- What you should do -
Locate every line in the records below that contains the string "logo", matching case exactly, and copy each of those lines.

- Raw data -
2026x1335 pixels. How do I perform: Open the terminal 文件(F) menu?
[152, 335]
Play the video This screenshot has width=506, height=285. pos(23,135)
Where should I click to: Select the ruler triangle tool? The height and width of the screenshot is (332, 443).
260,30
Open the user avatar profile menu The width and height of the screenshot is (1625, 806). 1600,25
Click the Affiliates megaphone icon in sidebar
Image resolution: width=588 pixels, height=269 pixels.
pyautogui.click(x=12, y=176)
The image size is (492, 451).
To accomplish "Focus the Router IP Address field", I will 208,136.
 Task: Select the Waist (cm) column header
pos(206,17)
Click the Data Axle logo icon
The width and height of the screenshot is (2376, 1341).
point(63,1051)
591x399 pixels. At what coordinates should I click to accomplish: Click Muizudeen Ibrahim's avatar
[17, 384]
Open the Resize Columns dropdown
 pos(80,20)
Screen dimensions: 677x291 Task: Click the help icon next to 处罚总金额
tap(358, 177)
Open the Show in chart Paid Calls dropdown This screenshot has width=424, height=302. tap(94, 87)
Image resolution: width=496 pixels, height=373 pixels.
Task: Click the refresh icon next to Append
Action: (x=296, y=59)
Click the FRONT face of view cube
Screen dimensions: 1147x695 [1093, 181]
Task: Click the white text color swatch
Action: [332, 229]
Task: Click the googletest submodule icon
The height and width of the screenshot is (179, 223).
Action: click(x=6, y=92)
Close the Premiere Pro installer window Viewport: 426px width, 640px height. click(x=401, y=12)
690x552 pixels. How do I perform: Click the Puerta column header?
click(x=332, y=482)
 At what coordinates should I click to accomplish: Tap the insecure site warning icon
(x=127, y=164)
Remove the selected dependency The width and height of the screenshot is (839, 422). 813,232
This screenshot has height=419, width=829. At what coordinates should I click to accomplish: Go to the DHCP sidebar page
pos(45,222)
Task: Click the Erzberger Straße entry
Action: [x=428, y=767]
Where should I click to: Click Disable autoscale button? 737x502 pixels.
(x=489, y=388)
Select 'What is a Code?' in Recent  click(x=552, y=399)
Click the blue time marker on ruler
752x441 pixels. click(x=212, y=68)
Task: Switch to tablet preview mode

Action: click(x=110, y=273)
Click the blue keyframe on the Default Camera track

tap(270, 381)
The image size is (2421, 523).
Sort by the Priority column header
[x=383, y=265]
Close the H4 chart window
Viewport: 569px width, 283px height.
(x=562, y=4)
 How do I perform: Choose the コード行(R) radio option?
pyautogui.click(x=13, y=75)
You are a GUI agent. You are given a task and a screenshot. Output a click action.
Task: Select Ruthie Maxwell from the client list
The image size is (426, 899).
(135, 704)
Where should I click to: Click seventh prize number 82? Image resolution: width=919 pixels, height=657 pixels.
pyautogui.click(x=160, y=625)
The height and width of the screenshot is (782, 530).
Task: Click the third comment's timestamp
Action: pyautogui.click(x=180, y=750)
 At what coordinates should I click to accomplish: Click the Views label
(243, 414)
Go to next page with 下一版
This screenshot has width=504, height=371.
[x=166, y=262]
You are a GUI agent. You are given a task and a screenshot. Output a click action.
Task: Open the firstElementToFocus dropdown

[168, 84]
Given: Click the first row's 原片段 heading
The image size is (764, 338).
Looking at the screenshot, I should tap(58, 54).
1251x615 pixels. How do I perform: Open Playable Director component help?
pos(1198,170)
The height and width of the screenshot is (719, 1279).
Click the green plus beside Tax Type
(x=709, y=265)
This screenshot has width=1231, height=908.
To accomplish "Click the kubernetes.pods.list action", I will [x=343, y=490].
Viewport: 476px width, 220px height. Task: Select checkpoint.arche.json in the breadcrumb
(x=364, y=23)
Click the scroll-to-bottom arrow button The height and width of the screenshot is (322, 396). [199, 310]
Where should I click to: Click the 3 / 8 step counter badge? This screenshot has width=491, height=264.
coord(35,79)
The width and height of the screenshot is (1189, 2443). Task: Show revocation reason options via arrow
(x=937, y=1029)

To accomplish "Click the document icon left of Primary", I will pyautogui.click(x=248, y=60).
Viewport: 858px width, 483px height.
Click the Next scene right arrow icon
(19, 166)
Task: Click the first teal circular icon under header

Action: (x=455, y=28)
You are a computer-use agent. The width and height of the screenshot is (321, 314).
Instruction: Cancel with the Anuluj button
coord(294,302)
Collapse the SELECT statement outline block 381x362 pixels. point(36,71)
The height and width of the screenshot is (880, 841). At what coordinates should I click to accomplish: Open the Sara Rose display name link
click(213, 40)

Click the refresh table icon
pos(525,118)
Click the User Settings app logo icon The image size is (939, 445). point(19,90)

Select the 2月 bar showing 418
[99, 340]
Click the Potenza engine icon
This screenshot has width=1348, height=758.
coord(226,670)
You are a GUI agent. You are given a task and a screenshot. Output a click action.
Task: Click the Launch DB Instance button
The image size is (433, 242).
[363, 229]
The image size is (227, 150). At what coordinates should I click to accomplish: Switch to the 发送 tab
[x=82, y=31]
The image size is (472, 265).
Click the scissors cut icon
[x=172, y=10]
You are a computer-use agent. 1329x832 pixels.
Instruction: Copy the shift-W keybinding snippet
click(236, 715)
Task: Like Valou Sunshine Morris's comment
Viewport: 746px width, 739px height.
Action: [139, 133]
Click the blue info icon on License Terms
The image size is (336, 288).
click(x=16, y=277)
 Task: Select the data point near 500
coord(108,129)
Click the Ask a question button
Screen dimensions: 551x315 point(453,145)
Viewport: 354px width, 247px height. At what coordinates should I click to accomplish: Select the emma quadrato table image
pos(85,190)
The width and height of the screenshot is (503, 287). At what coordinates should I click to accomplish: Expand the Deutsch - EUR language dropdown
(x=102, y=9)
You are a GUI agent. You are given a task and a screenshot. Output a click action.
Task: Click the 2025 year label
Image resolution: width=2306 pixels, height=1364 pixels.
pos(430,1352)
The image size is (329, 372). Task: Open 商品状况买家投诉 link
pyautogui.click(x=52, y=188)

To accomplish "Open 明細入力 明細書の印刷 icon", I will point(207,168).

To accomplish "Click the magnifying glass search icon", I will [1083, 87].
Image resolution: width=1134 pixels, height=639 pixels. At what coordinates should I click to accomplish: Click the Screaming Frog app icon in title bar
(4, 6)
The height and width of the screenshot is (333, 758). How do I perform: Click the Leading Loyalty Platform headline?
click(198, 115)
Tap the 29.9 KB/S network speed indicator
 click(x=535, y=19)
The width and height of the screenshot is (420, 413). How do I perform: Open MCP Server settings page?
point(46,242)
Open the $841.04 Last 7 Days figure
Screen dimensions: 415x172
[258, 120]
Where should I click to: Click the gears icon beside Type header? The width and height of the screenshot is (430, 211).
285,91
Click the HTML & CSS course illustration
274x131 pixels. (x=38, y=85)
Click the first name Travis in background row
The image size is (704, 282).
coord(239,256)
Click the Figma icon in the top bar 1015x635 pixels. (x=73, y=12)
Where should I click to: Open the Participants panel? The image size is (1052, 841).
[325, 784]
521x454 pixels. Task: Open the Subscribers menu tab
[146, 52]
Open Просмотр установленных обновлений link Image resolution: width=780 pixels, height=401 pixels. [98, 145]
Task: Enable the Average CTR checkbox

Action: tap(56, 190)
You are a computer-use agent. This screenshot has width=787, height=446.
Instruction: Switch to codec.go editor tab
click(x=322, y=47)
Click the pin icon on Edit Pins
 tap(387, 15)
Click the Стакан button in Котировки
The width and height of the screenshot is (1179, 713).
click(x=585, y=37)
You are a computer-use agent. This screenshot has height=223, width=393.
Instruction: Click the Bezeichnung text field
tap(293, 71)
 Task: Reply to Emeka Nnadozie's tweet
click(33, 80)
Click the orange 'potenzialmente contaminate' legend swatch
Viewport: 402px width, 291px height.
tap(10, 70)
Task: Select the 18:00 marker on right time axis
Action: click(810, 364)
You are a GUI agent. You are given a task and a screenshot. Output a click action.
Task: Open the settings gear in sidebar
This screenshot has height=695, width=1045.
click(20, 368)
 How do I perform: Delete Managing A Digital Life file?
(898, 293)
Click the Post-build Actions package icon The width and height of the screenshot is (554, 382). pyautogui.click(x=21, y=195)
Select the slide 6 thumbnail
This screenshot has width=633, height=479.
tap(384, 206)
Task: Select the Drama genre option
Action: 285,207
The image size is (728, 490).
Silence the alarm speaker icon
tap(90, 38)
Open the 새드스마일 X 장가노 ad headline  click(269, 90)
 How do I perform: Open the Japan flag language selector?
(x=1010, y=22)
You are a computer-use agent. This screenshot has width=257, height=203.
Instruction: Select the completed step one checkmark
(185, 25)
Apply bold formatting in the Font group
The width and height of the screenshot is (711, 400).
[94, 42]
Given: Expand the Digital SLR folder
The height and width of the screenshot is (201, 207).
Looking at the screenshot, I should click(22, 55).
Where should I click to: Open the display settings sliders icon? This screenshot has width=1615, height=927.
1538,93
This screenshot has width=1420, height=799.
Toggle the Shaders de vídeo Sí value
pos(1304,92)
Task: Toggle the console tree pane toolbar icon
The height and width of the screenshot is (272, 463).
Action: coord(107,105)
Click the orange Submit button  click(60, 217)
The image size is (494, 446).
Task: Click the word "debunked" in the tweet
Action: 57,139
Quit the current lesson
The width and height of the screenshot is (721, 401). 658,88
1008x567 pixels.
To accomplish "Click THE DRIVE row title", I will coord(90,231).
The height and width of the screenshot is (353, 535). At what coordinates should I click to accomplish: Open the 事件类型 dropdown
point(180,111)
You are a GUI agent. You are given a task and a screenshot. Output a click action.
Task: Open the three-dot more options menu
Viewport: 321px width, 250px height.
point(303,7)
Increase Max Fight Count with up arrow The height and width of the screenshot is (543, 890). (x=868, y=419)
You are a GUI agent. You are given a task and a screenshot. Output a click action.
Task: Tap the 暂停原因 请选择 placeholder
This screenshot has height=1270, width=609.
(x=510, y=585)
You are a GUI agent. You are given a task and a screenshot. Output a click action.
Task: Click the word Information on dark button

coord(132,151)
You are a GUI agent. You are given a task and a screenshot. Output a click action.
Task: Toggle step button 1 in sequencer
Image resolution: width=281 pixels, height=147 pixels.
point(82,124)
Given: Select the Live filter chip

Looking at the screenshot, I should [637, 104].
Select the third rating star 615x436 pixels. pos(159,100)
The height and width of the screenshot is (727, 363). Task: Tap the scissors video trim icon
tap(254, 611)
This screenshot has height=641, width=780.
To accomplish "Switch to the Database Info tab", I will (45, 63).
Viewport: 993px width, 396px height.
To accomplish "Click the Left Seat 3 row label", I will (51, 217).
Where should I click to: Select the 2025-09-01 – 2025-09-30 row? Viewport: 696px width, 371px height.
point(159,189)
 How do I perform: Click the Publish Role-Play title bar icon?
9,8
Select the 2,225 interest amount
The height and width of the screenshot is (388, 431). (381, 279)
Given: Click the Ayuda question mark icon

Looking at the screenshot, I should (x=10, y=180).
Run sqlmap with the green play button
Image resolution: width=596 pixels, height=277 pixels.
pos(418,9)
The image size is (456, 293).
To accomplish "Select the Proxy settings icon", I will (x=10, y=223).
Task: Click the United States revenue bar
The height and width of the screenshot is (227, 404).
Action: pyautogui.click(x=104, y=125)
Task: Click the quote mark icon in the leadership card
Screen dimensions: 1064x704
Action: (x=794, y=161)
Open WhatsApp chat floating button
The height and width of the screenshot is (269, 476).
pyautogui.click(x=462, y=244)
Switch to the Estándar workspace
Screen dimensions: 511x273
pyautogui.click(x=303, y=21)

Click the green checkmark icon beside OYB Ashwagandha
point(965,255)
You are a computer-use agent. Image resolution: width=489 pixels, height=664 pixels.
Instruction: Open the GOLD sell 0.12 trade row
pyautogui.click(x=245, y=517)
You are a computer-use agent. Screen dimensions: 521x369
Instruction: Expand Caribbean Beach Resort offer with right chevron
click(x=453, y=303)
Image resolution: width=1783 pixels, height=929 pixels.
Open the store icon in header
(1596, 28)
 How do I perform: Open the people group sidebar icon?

- Result of the task -
Click the Data Axle logo icon
Click the User Settings app logo icon The image size is (939, 445). point(19,90)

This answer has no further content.